◆ **Texte fourni**

________________

La santé sexuelle et reproductive des femmes est elle aussi fortement menacée par la baisse des financements. En effet, l’avortement et la contraception sont eux aussi remis en cause par ces politiques d’austérité : en France, ce sont 180 centres IVG qui ont fermé depuis dix ans, en Suisse, le gouvernement tente de le dérembourser, au Portugal, les centres de santé refusent de distribuer la pilule du lendemain.
Mais ce sont aussi les politiques et les budgets auparavant consacrés aux politiques d’égalité femmes/hommes qui sont sacrifiés. Ainsi, le ministère du droit des femmes a été supprimé en Espagne, les plannings familiaux voient leurs subventions baisser d’année en année et sont en danger à l’heure actuelle en Belgique, les lignes d’écoute et d’aide téléphonique pour les femmes battues, violées et maltraitées sont menacées, le dernier centre d’hébergement d’urgence pour les femmes vient d’être fermé à Paris. En ce 8 mars, journée internationale des luttes des femmes, c’est aussi à toutes les femmes victimes de violences que nous devons penser car la crise de la dette, en nous précarisant, en nous paupérisant, amplifie ce phénomène.

________________

◆ **Données fournies**
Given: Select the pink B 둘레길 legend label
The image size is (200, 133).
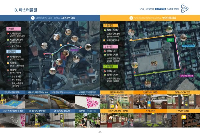Looking at the screenshot, I should (x=110, y=47).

________________

Pourriez-vous poursuivre le texte sur l’austérité et les droits des femmes à partir de là où il s’arrête ?

◆ **Réponse au problème**
La dette et les politiques d’austérité ne sont pas neutres d’un point de vue du genre ! Les gouvernements ont effectivement bien une dette mais ce n’est pas aux banques qu’ils la doivent, c’est aux femmes car elles en sont les principales créancières ! Nous le savons, la dette participe de choix politiques effectués par les gouvernements, ce sont eux qui l’on construite. Or, ce qu’ils ont construit, nous pouvons ensemble, par nos luttes, le déconstruire. L’égalité entre les femmes et les hommes est certes une exigence de justice sociale mais cette égalité doit être au centre de nos revendications et de nos combats car elle constitue une des perspectives importantes pour sortir de la crise.